Segment Start: RECORDS FOR THIS TASK
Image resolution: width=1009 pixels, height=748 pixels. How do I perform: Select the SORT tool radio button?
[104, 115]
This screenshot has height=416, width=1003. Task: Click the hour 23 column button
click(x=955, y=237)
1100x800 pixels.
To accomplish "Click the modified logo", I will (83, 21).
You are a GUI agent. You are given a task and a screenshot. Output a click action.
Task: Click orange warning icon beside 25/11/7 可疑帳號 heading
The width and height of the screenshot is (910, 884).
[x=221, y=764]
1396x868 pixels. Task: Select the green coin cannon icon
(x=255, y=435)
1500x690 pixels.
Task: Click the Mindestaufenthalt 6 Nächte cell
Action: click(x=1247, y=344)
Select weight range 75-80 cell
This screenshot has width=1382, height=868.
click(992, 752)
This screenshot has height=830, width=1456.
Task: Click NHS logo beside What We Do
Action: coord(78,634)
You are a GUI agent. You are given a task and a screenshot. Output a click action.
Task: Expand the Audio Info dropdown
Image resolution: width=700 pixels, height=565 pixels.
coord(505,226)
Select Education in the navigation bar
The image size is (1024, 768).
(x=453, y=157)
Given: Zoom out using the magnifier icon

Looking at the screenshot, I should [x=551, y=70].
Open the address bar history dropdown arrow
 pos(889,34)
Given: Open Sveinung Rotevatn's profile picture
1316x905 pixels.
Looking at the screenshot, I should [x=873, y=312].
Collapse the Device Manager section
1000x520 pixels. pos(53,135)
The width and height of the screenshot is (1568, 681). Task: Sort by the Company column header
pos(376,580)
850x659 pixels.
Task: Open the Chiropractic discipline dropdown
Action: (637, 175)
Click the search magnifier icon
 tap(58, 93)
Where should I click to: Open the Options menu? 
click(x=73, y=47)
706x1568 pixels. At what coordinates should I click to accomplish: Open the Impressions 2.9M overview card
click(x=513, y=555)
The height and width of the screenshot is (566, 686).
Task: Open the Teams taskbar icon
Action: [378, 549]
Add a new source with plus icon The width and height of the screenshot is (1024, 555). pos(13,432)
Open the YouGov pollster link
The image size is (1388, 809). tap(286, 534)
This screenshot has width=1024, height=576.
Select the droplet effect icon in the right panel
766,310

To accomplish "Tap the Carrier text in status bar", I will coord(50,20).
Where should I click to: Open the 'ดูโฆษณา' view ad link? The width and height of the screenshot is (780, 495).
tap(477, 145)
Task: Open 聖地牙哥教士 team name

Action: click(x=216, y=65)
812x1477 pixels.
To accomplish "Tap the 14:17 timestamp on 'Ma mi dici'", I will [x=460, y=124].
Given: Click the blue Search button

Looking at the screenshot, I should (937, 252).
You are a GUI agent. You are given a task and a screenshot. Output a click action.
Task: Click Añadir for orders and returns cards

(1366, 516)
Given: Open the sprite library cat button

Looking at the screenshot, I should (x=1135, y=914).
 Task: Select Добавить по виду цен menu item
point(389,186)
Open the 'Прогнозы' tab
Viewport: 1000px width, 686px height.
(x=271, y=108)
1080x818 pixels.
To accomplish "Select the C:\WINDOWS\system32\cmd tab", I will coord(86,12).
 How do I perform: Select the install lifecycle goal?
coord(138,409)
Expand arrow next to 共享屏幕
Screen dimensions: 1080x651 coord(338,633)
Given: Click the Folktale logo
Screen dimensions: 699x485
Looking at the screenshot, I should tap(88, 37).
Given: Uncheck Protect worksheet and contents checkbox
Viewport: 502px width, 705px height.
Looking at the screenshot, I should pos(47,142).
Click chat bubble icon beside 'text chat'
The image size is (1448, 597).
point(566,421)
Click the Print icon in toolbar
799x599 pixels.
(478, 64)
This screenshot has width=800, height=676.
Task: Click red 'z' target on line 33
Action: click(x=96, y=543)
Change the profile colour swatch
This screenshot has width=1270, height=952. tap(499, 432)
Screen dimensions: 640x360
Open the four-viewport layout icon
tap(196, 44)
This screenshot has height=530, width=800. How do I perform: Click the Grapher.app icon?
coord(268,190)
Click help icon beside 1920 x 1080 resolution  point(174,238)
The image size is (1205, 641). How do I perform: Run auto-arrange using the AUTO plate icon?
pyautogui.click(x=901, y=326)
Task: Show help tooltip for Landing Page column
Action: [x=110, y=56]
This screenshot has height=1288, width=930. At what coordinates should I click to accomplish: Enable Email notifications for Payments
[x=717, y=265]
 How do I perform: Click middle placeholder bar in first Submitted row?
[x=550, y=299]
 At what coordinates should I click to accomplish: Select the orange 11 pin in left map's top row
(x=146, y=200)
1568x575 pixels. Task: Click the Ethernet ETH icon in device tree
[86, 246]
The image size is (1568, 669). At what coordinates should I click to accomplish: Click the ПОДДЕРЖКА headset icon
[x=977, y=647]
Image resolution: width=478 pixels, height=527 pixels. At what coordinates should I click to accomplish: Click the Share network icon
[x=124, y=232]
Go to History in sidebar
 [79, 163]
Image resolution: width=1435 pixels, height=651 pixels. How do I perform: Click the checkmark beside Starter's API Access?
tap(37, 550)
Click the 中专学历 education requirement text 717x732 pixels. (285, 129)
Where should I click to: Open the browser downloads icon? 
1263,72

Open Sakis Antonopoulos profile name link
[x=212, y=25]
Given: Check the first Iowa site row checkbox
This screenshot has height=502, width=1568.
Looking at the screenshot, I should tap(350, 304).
Segment End: RECORDS FOR THIS TASK
- **TASK GOAL**: Copy out all the entries shown above, character for character.

- **WRITTEN SOLUTION**:
Image resolution: width=1009 pixels, height=748 pixels. How do I perform: Select the SORT tool radio button?
[104, 115]
This screenshot has height=416, width=1003. Task: Click the hour 23 column button
click(x=955, y=237)
1100x800 pixels.
To accomplish "Click the modified logo", I will (83, 21).
You are a GUI agent. You are given a task and a screenshot. Output a click action.
Task: Click orange warning icon beside 25/11/7 可疑帳號 heading
The width and height of the screenshot is (910, 884).
[x=221, y=764]
1396x868 pixels. Task: Select the green coin cannon icon
(x=255, y=435)
1500x690 pixels.
Task: Click the Mindestaufenthalt 6 Nächte cell
Action: click(x=1247, y=344)
Select weight range 75-80 cell
This screenshot has width=1382, height=868.
click(992, 752)
This screenshot has height=830, width=1456.
Task: Click NHS logo beside What We Do
Action: coord(78,634)
You are a GUI agent. You are given a task and a screenshot. Output a click action.
Task: Expand the Audio Info dropdown
Image resolution: width=700 pixels, height=565 pixels.
coord(505,226)
Select Education in the navigation bar
The image size is (1024, 768).
(x=453, y=157)
Given: Zoom out using the magnifier icon

Looking at the screenshot, I should [x=551, y=70].
Open the address bar history dropdown arrow
 pos(889,34)
Given: Open Sveinung Rotevatn's profile picture
1316x905 pixels.
Looking at the screenshot, I should [x=873, y=312].
Collapse the Device Manager section
1000x520 pixels. pos(53,135)
The width and height of the screenshot is (1568, 681). Task: Sort by the Company column header
pos(376,580)
850x659 pixels.
Task: Open the Chiropractic discipline dropdown
Action: (637, 175)
Click the search magnifier icon
 tap(58, 93)
Where should I click to: Open the Options menu? 
click(x=73, y=47)
706x1568 pixels. At what coordinates should I click to accomplish: Open the Impressions 2.9M overview card
click(x=513, y=555)
The height and width of the screenshot is (566, 686).
Task: Open the Teams taskbar icon
Action: [378, 549]
Add a new source with plus icon The width and height of the screenshot is (1024, 555). pos(13,432)
Open the YouGov pollster link
The image size is (1388, 809). tap(286, 534)
This screenshot has width=1024, height=576.
Select the droplet effect icon in the right panel
766,310

To accomplish "Tap the Carrier text in status bar", I will coord(50,20).
Where should I click to: Open the 'ดูโฆษณา' view ad link? The width and height of the screenshot is (780, 495).
tap(477, 145)
Task: Open 聖地牙哥教士 team name

Action: click(x=216, y=65)
812x1477 pixels.
To accomplish "Tap the 14:17 timestamp on 'Ma mi dici'", I will [x=460, y=124].
Given: Click the blue Search button

Looking at the screenshot, I should (937, 252).
You are a GUI agent. You are given a task and a screenshot. Output a click action.
Task: Click Añadir for orders and returns cards

(1366, 516)
Given: Open the sprite library cat button

Looking at the screenshot, I should (x=1135, y=914).
 Task: Select Добавить по виду цен menu item
point(389,186)
Open the 'Прогнозы' tab
Viewport: 1000px width, 686px height.
(x=271, y=108)
1080x818 pixels.
To accomplish "Select the C:\WINDOWS\system32\cmd tab", I will coord(86,12).
 How do I perform: Select the install lifecycle goal?
coord(138,409)
Expand arrow next to 共享屏幕
Screen dimensions: 1080x651 coord(338,633)
Given: Click the Folktale logo
Screen dimensions: 699x485
Looking at the screenshot, I should tap(88, 37).
Given: Uncheck Protect worksheet and contents checkbox
Viewport: 502px width, 705px height.
Looking at the screenshot, I should pos(47,142).
Click chat bubble icon beside 'text chat'
The image size is (1448, 597).
point(566,421)
Click the Print icon in toolbar
799x599 pixels.
(478, 64)
This screenshot has width=800, height=676.
Task: Click red 'z' target on line 33
Action: click(x=96, y=543)
Change the profile colour swatch
This screenshot has width=1270, height=952. tap(499, 432)
Screen dimensions: 640x360
Open the four-viewport layout icon
tap(196, 44)
This screenshot has height=530, width=800. How do I perform: Click the Grapher.app icon?
coord(268,190)
Click help icon beside 1920 x 1080 resolution  point(174,238)
The image size is (1205, 641). How do I perform: Run auto-arrange using the AUTO plate icon?
pyautogui.click(x=901, y=326)
Task: Show help tooltip for Landing Page column
Action: [x=110, y=56]
This screenshot has height=1288, width=930. At what coordinates should I click to accomplish: Enable Email notifications for Payments
[x=717, y=265]
 How do I perform: Click middle placeholder bar in first Submitted row?
[x=550, y=299]
 At what coordinates should I click to accomplish: Select the orange 11 pin in left map's top row
(x=146, y=200)
1568x575 pixels. Task: Click the Ethernet ETH icon in device tree
[86, 246]
The image size is (1568, 669). At what coordinates should I click to accomplish: Click the ПОДДЕРЖКА headset icon
[x=977, y=647]
Image resolution: width=478 pixels, height=527 pixels. At what coordinates should I click to accomplish: Click the Share network icon
[x=124, y=232]
Go to History in sidebar
 [79, 163]
Image resolution: width=1435 pixels, height=651 pixels. How do I perform: Click the checkmark beside Starter's API Access?
tap(37, 550)
Click the 中专学历 education requirement text 717x732 pixels. (285, 129)
Where should I click to: Open the browser downloads icon? 
1263,72

Open Sakis Antonopoulos profile name link
[x=212, y=25]
Given: Check the first Iowa site row checkbox
This screenshot has height=502, width=1568.
Looking at the screenshot, I should tap(350, 304).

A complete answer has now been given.